Stating that “to the greatest extent practicable and permitted by law, religious observance and practice should be reasonably accommodated in all government activity,” the memorandum lists the twenty principles that it views as paramount to the protection of religious liberty. The principles begin stating that the freedom of religion is a fundamental right, to act or abstain, held by persons and organizations, that is not shed when participating in a marketplace, public square, or interacting with the government. In addition, government may not favor or disfavor religious groups and may not interfere with the autonomy of religious organizations. The memo incorporates the protections of the Religious Freedom and Restoration Act of 1993 and Title VII of the Civil Rights Act of 1964. Included by the DOJ is a recognition of religious employers’ entitlement to employ only persons who beliefs and conduct are consistent with the employers’ religious beliefs. Finally, the memo recognizes that a religious organization is entitled to compete on equal footing for federal financial assistance and that the federal government may not require that the religious character of the organization be altered, in any way, to participate in the government program.
In addition, AG Sessions also released an Implementation Memo directing the DOJ to incorporate the interpretative guidance in “litigation strategy and arguments” and “all other aspects of the Department’s work.” The second memo directs the DOJ’s Office of Legal Policy to review “every Department rulemaking and every agency action” for review under the guidance. In addition, Attorney’s General are instructed to notify the Department of litigation, operations, and grants that raise novel and material religious liberty issues.
At this point, the Department of Education has not responded to this memo. It is safe to assume, for the time being, that the Dear College Letter (Sept. 14, 2004) on religious discrimination is still in effect, but changes could be down the road, including a Department of Education implementation memo similar to the one issue by the DOJ.
Even without the implementation memo, there are some indications of how the Trump Administration will look at religious freedom issues on campus and what their approach will be. Mentioned in an earlier blog post a couple weeks ago, the DOJ filed a Statement of Interest (SOI) in the Northern District of Georgia case, Uzuegbunam v. Preczewski. (See previous blog here.) The plaintiff in that case, a student at Georgia Gwinnett College, a public institution, sued the school for limiting his evangelizing on campus to two small free speech zones, which he claims encompasses 0.0015% of the college’s campus. When he requested approval to preach, the college informed him that its “disorderly conduct policy” forbid anyone from engaging in “fire and brimstone” speech. The student sued the college for violating his First and Fourteenth Amendment rights.

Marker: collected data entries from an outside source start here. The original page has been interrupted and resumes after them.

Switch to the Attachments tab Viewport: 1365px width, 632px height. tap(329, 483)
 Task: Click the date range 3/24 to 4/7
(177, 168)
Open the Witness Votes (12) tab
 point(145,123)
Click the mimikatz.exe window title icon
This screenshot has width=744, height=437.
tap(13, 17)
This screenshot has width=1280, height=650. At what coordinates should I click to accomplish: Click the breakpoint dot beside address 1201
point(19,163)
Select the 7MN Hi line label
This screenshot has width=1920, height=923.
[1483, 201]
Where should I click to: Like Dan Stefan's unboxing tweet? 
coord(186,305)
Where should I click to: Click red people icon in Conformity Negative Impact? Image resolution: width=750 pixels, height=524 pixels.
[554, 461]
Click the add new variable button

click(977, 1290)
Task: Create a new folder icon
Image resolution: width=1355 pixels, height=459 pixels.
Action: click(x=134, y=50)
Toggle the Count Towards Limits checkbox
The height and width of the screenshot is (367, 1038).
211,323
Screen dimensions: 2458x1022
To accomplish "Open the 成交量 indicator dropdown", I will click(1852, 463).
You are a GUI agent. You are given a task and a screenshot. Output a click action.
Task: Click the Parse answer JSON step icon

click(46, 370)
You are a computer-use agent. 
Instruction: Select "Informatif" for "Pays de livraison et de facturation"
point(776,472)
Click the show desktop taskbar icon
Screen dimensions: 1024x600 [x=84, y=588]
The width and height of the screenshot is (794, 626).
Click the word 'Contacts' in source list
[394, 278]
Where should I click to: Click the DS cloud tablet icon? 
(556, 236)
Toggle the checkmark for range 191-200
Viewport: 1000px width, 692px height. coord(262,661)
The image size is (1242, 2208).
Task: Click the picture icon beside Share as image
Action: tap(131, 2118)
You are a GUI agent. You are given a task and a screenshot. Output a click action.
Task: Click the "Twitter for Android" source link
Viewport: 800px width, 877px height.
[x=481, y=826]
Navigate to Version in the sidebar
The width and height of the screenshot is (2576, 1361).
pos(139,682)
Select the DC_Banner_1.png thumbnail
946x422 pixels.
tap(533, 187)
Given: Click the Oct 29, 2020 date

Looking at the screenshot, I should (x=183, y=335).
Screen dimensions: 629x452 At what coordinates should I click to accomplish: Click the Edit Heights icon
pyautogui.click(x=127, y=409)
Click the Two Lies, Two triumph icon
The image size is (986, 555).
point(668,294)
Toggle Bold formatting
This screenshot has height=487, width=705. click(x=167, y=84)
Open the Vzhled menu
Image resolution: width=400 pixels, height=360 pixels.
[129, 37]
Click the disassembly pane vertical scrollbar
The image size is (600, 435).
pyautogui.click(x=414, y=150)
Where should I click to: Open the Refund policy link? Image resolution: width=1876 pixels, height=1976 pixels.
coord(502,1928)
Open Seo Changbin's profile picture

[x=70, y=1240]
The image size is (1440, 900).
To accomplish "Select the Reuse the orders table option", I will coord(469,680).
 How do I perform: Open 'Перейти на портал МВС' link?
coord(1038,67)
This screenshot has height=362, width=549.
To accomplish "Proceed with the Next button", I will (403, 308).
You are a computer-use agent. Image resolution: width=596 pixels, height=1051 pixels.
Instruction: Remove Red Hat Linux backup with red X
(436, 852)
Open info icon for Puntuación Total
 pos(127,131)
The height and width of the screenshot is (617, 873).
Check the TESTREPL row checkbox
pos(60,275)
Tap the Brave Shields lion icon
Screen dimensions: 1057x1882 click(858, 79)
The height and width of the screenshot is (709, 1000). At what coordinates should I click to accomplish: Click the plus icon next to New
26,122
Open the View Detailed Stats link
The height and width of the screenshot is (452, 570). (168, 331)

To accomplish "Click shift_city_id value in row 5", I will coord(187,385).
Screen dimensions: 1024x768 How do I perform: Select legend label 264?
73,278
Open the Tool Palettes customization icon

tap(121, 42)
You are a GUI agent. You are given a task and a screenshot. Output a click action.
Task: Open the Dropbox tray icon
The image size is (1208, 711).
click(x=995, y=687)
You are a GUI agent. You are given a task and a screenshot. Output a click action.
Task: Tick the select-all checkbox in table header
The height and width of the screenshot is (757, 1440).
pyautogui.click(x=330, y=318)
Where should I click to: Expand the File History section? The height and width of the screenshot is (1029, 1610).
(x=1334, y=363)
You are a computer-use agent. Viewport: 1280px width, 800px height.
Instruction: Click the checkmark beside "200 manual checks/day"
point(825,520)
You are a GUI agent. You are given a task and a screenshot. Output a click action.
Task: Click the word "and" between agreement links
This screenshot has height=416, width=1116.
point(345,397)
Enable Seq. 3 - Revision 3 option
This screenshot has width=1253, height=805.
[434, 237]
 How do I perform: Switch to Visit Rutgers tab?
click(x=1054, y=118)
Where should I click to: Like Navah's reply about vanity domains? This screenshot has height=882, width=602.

The case marries AG Sessions two priorities of the past couple weeks, campus free speech and religious liberty, (See our blog post on the former issue here) and signals DOJ’s renewed attention to this issue. Clearly, AG Sessions has taken a keen interest in religious freedom issues, but whether the SOI means heightened scrutiny for religious freedom issues on campus is yet to be seen, but early indications make additional DOJ attention likely. HMBR will continue to monitor these developments as they happen on this issue and will inform you when new information comes available.